Look, you wouldn't like it if a socialist showed up in your thread about Dagny Taggart to talk about how US infrastructure was crumbling and we needed to repair the interstate highway system even if railroads like Taggart Transcontinental were doing just fine.

 
IlliniProgrammer:

This thread is about NYC and its new kooky mayor, not New York State. If you're asking me to comment on the parts of NY State that aren't in NYC, you're off-topic.

The topic was NYC, but I'm pointing out the fact that New York State is a complete fiscal and demographic mess, and it's flagship, anchor city has not been helping it. The state employs the same backward fiscal and economic policies as the People's Republics of Illinois and California and as a consequence they are all fiscal basketcases.

And yes, a left wing NYC mayor will exacerbate this problem.

 
DCDepository:
IlliniProgrammer:

This thread is about NYC and its new kooky mayor, not New York State. If you're asking me to comment on the parts of NY State that aren't in NYC, you're off-topic.

The topic was NYC, but I'm pointing out the fact that New York State is a complete fiscal and demographic mess, and it's flagship, anchor city has not been helping it.

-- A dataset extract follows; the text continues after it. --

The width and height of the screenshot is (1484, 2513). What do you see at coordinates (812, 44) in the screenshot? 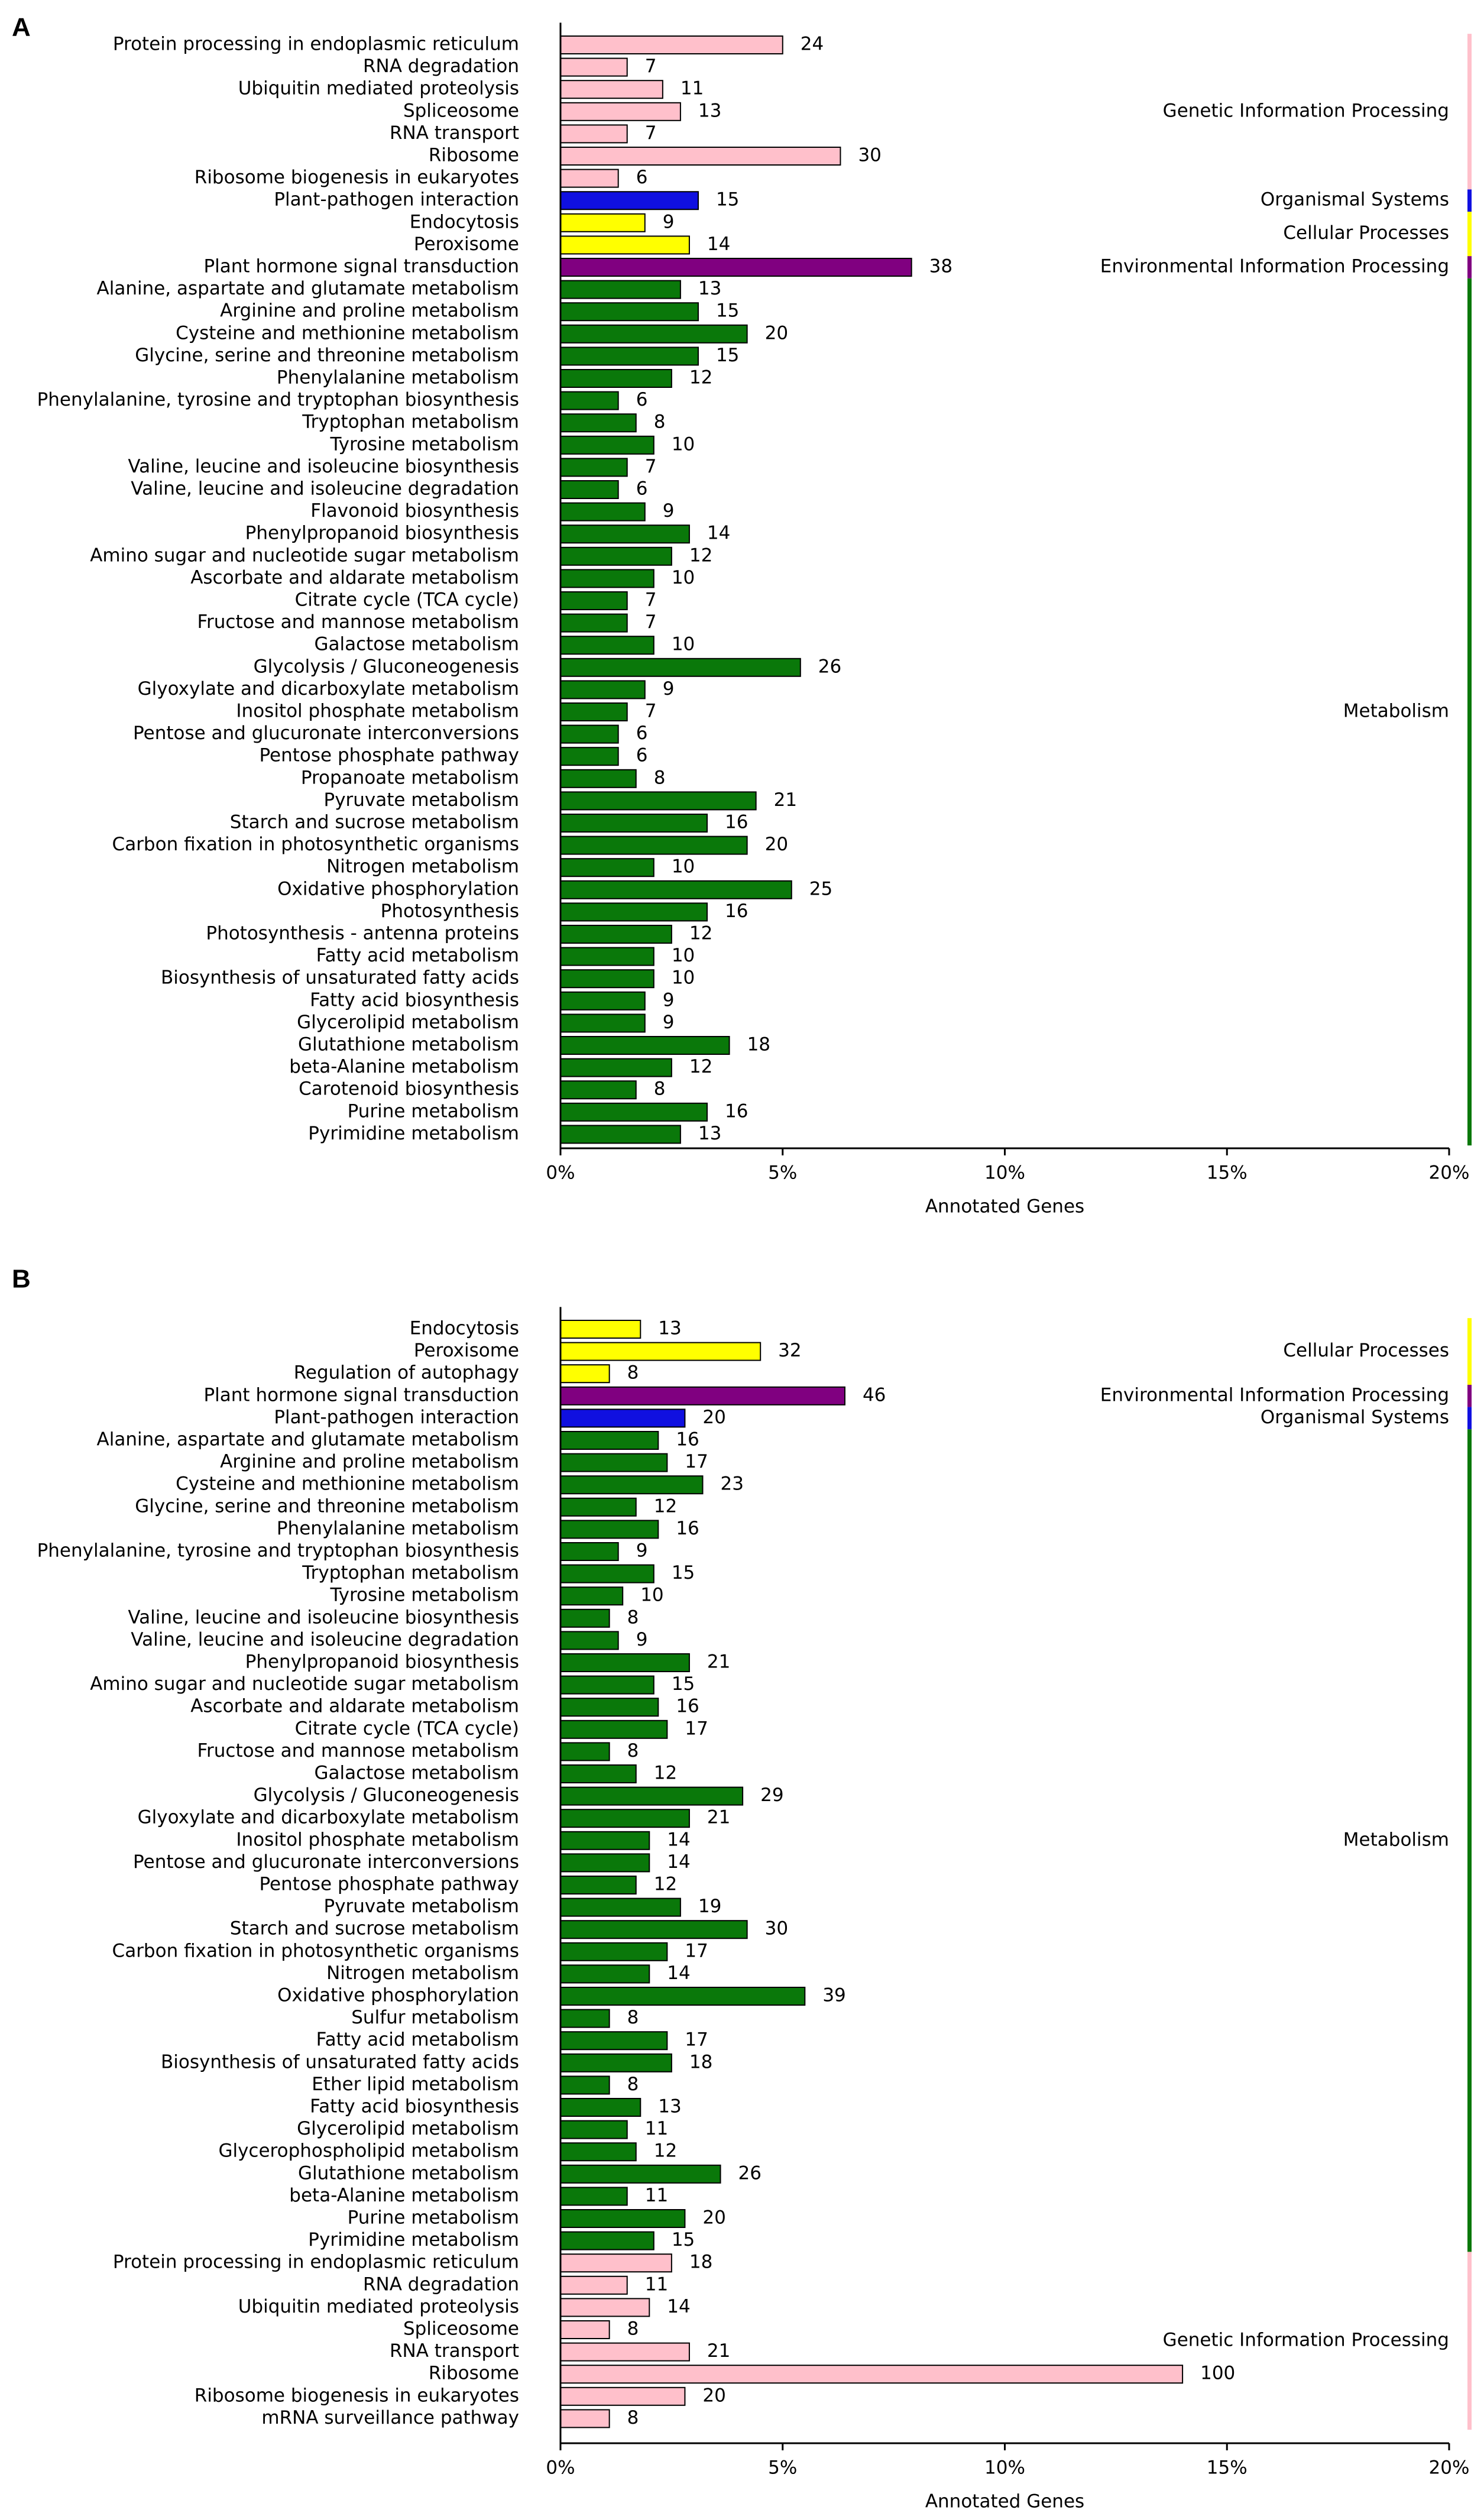
I see `value-label: 24` at bounding box center [812, 44].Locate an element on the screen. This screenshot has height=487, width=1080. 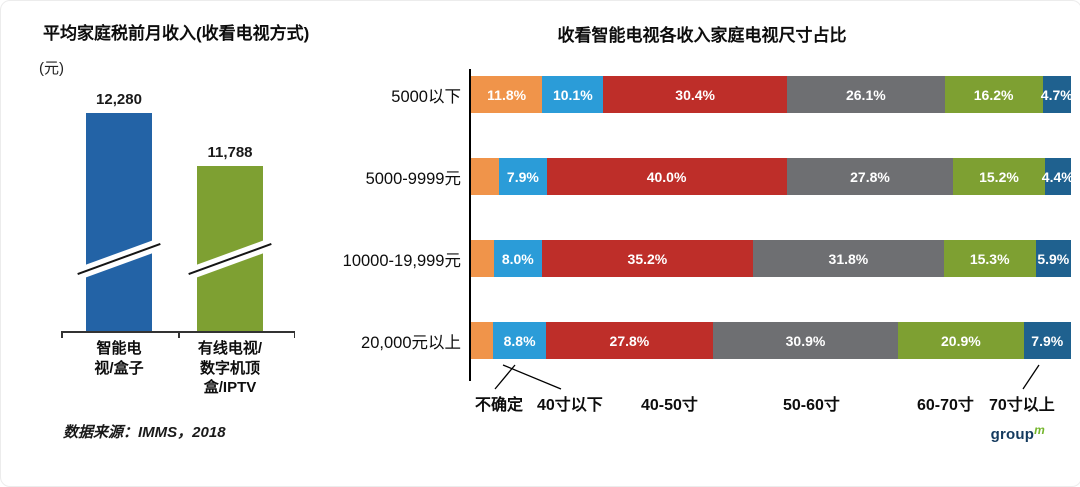
legend-item: 40寸以下 is located at coordinates (570, 406).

The state employs the same backward fiscal and economic policies as the People's Republics of Illinois and California and as a consequence they are all fiscal basketcases.

And yes, a left wing NYC mayor will exacerbate this problem.

But liberal NYC is doing just fine. And this thread is about NYC. You were trying to make a point about NYC by citing data for NY State, and that data got refuted. So you're now trying to make this about NY State, but that's now off topic.
 
DCDepository:
IlliniProgrammer:

This thread is about NYC and its new kooky mayor, not New York State. If you're asking me to comment on the parts of NY State that aren't in NYC, you're off-topic.

The topic was NYC, but I'm pointing out the fact that New York State is a complete fiscal and demographic mess, and it's flagship, anchor city has not been helping it. The state employs the same backward fiscal and economic policies as the People's Republics of Illinois and California and as a consequence they are all fiscal basketcases.

And yes, a left wing NYC mayor will exacerbate this problem.

A mayor is not a dictator. They just don't have that much power. When you stop pretending they do, your blood pressure should fall to relatively normal levels.
 
DCDepository:

NYC had pretty high net out migration in the 2000 to 2010 years as well. They aren't exactly tearing it up.

Sure. Some of this can be explained by the financial crisis or the dot com bubble. I'd like to see data from 2000 to 2007 or 2003 to 2010.

Data from 2003 to 2007 would skew this in my favor; data from 2000 to 2010 skews this in your favor. So the fairest way to do it is to look cycle to cycle.

Sorry but the best indicator for the health of NYC is its G.M.P., and that's also been going up.

 
IlliniProgrammer:
DCDepository:

NYC had pretty high net out migration in the 2000 to 2010 years as well. They aren't exactly tearing it up.

Sure. Some of this can be explained by the financial crisis or the dot com bubble. I'd like to see data from 2000 to 2007 or 2003 to 2010.

Data from 2003 to 2007 would skew this in my favor; data from 2000 to 2010 skews this in your favor. So the fairest way to do it is to look cycle to cycle.

Sorry but the best indicator for the health of NYC is its G.M.P., and that's also been going up.

Maybe if you picked out 4 years somewhere. I could pick out decades going back to at least the 1970s to show net out migration.

BTW, NYC council is 46-4 Democrat. If you don't think de Blasio is going to be a problem for the city with unchecked power, think again.